WORK INSTRUCTIONS:
Beneath this instruction is a block of data; output from it exactly the lines that run from the one containing "Antal dagar mellan två datum excel (95, 597)" through the one containing "QqJl (32, 1694)", inclusive.

MATERIAL PROVIDED:
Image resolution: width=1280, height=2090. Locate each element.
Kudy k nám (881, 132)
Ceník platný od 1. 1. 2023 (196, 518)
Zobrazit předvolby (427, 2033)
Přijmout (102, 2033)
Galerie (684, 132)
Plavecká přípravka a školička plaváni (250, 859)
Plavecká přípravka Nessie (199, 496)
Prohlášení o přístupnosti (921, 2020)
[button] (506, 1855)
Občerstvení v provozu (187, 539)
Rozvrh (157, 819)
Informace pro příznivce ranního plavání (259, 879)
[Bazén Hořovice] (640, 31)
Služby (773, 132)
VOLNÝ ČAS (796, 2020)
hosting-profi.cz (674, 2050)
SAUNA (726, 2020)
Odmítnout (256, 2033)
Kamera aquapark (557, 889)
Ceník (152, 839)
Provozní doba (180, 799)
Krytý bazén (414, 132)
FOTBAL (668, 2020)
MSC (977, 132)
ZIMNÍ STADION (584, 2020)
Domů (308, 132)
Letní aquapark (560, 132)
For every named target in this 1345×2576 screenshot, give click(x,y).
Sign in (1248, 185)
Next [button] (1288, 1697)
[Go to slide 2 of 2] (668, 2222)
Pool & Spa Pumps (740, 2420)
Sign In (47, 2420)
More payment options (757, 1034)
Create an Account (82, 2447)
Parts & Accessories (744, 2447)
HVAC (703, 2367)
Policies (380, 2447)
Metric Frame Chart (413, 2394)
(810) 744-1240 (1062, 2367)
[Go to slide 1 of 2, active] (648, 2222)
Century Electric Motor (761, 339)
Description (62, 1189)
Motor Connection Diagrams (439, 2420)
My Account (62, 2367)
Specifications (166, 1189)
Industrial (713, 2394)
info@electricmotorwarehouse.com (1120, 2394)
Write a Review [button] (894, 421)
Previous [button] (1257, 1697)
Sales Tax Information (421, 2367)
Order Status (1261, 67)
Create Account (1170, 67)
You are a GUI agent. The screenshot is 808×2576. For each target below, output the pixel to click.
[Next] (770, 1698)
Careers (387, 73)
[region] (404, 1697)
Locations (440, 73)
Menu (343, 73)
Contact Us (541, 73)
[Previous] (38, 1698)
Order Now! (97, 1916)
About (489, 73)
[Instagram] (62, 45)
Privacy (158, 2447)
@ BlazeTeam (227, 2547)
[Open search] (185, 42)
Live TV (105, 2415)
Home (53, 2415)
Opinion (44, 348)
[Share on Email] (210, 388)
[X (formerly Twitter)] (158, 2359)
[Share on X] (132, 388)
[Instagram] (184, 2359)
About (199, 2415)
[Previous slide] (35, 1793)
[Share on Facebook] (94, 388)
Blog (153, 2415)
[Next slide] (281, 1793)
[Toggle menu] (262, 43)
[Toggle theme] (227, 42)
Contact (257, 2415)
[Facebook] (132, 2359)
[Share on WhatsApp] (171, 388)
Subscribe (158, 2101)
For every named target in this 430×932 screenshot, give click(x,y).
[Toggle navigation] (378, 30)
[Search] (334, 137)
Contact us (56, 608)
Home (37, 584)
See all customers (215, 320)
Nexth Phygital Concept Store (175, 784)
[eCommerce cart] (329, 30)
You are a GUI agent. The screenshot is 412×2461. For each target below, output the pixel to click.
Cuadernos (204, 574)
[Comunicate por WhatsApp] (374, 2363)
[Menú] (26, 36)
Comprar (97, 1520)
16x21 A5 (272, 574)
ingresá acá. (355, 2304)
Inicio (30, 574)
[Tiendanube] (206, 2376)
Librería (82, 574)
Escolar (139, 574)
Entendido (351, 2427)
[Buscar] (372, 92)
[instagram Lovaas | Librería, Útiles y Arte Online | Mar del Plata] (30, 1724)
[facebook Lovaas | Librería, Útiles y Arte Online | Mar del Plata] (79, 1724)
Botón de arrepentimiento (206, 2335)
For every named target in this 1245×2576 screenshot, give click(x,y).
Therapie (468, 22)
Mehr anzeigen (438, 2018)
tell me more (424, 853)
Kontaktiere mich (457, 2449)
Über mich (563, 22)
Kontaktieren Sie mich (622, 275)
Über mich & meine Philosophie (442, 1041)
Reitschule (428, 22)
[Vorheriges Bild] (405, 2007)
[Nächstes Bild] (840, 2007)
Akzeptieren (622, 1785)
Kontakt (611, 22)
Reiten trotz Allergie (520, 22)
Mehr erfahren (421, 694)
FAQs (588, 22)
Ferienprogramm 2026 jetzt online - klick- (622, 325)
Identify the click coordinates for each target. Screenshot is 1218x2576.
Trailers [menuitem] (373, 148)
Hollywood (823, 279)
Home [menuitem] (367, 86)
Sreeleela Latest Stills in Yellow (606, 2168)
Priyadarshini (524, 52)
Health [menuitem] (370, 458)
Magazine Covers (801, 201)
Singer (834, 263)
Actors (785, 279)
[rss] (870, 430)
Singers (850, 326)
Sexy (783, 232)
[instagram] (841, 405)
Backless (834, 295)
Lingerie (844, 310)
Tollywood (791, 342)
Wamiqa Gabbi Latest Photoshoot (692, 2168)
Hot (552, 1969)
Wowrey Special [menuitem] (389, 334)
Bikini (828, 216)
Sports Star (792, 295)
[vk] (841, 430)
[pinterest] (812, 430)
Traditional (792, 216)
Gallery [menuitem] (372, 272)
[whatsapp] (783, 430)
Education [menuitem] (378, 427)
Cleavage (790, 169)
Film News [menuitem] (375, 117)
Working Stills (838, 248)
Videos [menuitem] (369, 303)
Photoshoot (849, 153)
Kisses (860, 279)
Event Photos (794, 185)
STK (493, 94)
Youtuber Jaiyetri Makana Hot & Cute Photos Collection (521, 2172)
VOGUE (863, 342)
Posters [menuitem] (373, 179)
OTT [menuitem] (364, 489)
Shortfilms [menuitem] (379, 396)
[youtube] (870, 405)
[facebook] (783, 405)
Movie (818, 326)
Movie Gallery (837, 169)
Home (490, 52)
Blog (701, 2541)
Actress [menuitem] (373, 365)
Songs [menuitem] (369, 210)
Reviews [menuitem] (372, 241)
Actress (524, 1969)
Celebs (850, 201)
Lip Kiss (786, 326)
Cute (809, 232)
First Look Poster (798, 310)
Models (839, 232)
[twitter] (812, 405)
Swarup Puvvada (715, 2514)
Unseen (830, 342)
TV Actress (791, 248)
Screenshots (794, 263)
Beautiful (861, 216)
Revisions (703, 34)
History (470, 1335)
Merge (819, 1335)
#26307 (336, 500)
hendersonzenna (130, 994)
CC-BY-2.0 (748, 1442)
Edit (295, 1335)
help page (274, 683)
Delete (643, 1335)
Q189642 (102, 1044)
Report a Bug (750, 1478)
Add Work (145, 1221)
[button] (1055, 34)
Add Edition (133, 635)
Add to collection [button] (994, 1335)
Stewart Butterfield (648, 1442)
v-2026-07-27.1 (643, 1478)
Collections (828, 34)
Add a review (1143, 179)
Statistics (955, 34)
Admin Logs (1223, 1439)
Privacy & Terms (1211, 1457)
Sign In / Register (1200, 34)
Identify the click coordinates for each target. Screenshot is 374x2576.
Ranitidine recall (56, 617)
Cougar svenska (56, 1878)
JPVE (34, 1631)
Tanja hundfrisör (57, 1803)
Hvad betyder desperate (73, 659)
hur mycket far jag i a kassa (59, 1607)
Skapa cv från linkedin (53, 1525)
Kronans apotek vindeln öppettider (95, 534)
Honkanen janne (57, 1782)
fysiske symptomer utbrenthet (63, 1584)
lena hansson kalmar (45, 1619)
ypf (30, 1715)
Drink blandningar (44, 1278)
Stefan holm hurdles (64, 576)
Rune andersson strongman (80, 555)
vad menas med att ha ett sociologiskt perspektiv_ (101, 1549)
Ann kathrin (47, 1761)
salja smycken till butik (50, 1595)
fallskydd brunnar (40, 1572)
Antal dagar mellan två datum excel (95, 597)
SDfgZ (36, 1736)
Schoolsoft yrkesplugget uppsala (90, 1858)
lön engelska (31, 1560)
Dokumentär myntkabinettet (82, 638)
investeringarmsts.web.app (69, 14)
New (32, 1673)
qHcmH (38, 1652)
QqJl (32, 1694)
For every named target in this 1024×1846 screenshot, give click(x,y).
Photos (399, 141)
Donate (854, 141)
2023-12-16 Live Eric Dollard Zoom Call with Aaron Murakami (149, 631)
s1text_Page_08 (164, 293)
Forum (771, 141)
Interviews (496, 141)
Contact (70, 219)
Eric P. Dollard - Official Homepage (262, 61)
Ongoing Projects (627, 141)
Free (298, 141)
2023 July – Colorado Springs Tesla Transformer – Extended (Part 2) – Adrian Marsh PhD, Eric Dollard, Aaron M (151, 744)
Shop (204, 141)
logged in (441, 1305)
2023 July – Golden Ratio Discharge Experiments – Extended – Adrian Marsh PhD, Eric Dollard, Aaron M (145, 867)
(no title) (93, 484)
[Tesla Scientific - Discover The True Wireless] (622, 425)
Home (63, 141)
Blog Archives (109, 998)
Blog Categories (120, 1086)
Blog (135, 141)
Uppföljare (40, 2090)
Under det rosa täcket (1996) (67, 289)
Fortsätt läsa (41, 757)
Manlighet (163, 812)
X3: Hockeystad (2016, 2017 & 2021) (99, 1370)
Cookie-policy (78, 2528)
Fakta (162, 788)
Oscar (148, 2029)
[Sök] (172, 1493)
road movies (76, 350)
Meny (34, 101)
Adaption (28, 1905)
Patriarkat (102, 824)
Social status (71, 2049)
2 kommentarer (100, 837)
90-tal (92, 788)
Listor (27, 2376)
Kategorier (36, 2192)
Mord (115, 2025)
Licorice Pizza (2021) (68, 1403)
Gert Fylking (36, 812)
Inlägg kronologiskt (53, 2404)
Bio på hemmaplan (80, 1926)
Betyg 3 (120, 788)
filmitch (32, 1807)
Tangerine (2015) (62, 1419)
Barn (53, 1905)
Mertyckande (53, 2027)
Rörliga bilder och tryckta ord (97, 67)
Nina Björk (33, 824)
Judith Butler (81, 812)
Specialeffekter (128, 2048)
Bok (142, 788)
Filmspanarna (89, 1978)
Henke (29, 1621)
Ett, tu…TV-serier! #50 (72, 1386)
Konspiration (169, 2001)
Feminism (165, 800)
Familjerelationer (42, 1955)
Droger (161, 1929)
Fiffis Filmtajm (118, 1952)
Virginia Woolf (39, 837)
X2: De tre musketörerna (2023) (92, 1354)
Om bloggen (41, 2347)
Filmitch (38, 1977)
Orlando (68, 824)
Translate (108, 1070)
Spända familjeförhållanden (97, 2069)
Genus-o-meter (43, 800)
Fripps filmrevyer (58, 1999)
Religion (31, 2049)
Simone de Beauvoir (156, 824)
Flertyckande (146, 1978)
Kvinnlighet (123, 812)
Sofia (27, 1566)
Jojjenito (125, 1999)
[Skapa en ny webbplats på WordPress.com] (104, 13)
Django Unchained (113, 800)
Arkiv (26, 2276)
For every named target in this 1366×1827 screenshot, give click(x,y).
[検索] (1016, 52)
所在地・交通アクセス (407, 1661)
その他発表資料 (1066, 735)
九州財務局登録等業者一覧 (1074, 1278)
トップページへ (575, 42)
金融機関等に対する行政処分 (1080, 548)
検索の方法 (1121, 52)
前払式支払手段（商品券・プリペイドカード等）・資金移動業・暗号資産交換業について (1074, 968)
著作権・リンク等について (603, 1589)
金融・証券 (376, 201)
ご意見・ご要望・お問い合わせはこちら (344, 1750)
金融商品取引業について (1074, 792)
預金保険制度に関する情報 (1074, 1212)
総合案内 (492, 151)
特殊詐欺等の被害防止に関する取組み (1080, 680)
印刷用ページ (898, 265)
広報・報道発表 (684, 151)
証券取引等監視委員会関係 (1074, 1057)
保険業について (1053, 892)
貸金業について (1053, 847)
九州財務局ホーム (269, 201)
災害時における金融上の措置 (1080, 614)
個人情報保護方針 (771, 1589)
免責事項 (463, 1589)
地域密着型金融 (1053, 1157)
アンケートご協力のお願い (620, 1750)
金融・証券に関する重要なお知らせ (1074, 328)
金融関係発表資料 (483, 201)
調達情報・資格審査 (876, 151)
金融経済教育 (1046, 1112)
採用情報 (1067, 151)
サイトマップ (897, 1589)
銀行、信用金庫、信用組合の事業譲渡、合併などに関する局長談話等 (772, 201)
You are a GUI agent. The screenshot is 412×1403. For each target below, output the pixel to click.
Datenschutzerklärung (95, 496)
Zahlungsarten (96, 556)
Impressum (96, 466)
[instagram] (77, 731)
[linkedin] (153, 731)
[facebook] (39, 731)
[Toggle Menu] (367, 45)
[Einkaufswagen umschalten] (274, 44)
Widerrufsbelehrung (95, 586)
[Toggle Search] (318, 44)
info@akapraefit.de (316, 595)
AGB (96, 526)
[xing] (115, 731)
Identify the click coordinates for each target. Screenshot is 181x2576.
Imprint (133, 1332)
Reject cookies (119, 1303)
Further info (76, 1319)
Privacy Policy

RESPONSE BOX:
Antal dagar mellan två datum excel (95, 597)
SDfgZ (36, 1736)
Schoolsoft yrkesplugget uppsala (90, 1858)
lön engelska (31, 1560)
Dokumentär myntkabinettet (82, 638)
investeringarmsts.web.app (69, 14)
New (32, 1673)
qHcmH (38, 1652)
QqJl (32, 1694)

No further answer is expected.